I probably shot more than 100 pictures that day.  These are the only ones I kept.

Click on any picture to open full-screen, then click it again to zoom.

I don’t know if these photos of this place do anything for you, but here, six years later, the place, the experience of it, getting to it and back, exploring along the way in and out of the brook, left it embedded in me.  While immersed there, conscious of little else, only this place and I ever existed.  It is almost a transcendent experience.

Studying things with the camera often enhances these experiences.  It focuses my attention on big and small views as I look around for interesting things to shoot, from sky to creek bed.  It also helps me recall details as I re-experience the place from memory.

I recall standing there, looking up at a giant erratic (big boulder, usually standing alone) at the top of the gorge, and thinking that not terribly far in a bushwhack through the woods on the other side of the boulder, lay a trail I knew.

I pondered going back to look around north of the brook, beginning at this scene, to find a connection to what I have named Bear Trail, a partly overgrown old logging road that ends at a few trees with long bear scrapes on them.  That would be the nearest trail, and it runs rougly parallel to the brook.  Maybe I’ll do that soon.

If this blog does nothing else, I hope it encourages you to explore deeper connections with nature.

I have taken to first-thing-in-the-morning pre-coffee strolls barefoot in the wet grass, and usually also into the pine needle beds, deep moss, rocks, leaves, roots and twigs beyond the yard, in the great healing world of the trees.  Barefoot in the woods elevates mindfulness of your connection with the earth.  There is no doubt that trees help our physical and mental health, well established in science.

Take my word for it.  You know better than to doubt me.  As my mother said not long ago about me, “When he says he knows something, don’t argue with him.”  So there.  Take her word for it.
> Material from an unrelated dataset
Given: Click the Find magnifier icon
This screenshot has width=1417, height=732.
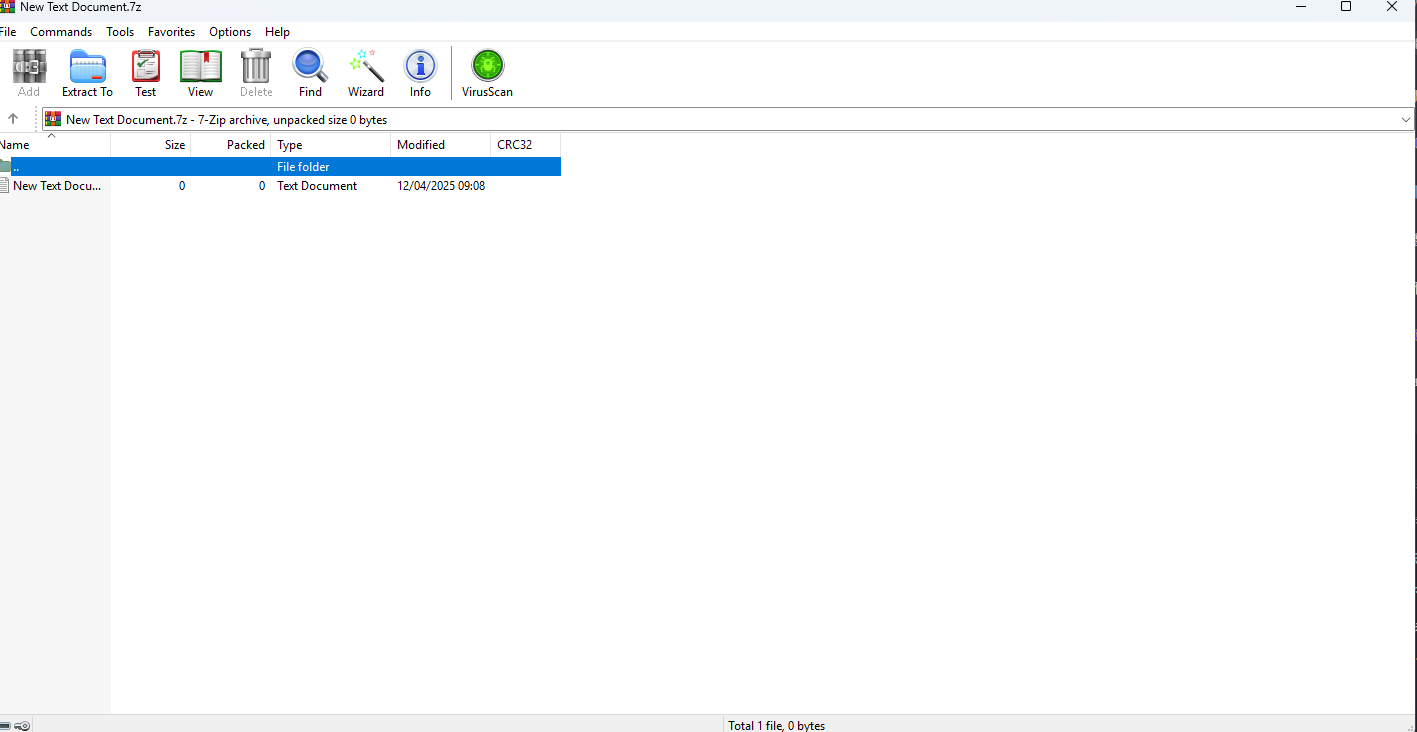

She and I almost died together in childbirth due to a stubborn connection around my neck that stumped the doctor so badly that he told my father he could save only one of us.  My father made the right choice of which one to save, having two other children at home at the time who needed their mother.  Nobody would miss me, but they certainly would miss her.  The doctor did better than he expected.

Some might say he made a big mistake.  Even so, he could not have known that I am a better human when immersed in nature.  Unfortunately, you don’t get to be with me there, where you might like me better.

Science says that the mental and physical benefits of forest immersion can linger for days or weeks.  I guess it depends on the duration and intensity.  It also can have cumulative effects.  It makes me more tolerable.

Do the world a favor.  Get out into nature and just hang a while.  It may be that the effect on you causes a positive impact on others, and who knows how many other positive things may spring from it farther down the line.  You could cause some child to become a Nobel Prize winner, if the planet lives long enough.  Maybe that kid will invent the technology to save the planet.


Ever do a creekwalk exploration?
Was there a special place that felt like it was made for you?
Go get one!  Get another one!


Postlogue, July 7, 2022: I’ve had second thoughts about leaving my world tour of Beaverstick Sandwich styles for some readers to think I’ve lost my gourd.  Yeah?  Well, so what if I have?  It was fun writing about its popularity “along rivers throughout the boreal forest around the world.”  I am not averse to tossing a little fiction into a scribblement.

As I often say, I blog for my entertainment.  Hope you have fun, too.  If you smile a bit while reading, or while looking at images, or if you occasionally give up a tear as some say they do, or if you learn something, I am honored that sharing my hobby touched you in a pleasant or useful way.  Thank you for sharing that experience with me.